The Role Audiovisual Technologies Will Play in Transportation Hubs Post-Pandemic
As travelers, we are used to technology being all around us. The very experience itself is a technological feat, whether flying the skies within one of the latest airliners or cruising the high-speed rails on a bullet train. What we are less likely to immediately notice, though, are the many ways in which technology contributes to and facilitates the experience of travel beyond the vehicles themselves. It’s only in periods of disruption, such as during a global pandemic, when we see the fabric of that technology web changing and so may notice differences. Or, if you happen to come from an association whose membership helps build out the supporting technology mosaic within transportation hubs, then having an eye for all the components becomes an occupational hazard. So, it is for us at the Audiovisual and Integrated Experience Association (AVIXA).
What we are particularly referring to here are all the audio and video elements that are now an integrated part of the hubs we stroll through on our travel journeys. The most prominent are the large number of displays, or digital signage installations, used to communicate updated route and security information to travelers or simply to entertain and inform in waiting areas. Still others serve as menu boards or branding vehicles. Audio systems are also present, in the form of public address systems. And of course, security cameras and monitoring devices hide in the wings as the constant sentries ensuring our safety. These watchful eyes in turn feed control rooms with data for assessing the overall security situation.

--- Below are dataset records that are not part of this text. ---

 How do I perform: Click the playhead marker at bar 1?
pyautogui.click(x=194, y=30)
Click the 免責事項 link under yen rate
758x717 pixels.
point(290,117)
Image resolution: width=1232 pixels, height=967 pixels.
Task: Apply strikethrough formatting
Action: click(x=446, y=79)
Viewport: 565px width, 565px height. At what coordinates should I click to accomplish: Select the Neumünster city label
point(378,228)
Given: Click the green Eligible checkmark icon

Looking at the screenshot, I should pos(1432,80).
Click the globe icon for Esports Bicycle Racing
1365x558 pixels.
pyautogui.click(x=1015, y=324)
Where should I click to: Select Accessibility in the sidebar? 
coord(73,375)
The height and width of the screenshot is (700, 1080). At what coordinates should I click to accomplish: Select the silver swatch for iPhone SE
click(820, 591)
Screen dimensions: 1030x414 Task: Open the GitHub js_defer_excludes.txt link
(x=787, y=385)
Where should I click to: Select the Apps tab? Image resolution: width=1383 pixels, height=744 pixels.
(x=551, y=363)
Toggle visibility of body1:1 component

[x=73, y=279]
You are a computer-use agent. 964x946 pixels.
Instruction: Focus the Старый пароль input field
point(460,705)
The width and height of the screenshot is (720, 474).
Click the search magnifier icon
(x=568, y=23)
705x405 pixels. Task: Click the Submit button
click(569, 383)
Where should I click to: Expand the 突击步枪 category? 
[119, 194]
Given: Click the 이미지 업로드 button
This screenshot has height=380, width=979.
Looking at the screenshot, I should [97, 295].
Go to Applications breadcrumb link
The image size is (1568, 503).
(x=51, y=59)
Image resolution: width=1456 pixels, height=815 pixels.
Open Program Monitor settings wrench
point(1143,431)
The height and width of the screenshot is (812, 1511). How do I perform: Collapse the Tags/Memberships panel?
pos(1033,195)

The connected web of products represents a growing amount of investment made by travel hubs in the total experience of travel. According to AVIXA’s annual industry forecast of the revenue associated with these investments, transportation is expected to account for US$11.1bn in 2021 global spending on AV products and services like those mentioned above. Due to the impact of Covid-19 on travel as a whole, this is down from the peak year of 2019, when spending hit US$12.3bn, but is up from the worst effects in 2020. In all, AV-related spending fared somewhat better in transportation than other segments of the AV industry due to a need to implement technology to support health and safety guidelines for mitigating viral spread. Signage is perhaps the simplest form of this, with video displays offering distancing and masking instructions. Hybrid signs with temperature screening and facial recognition are more sophisticated examples as well.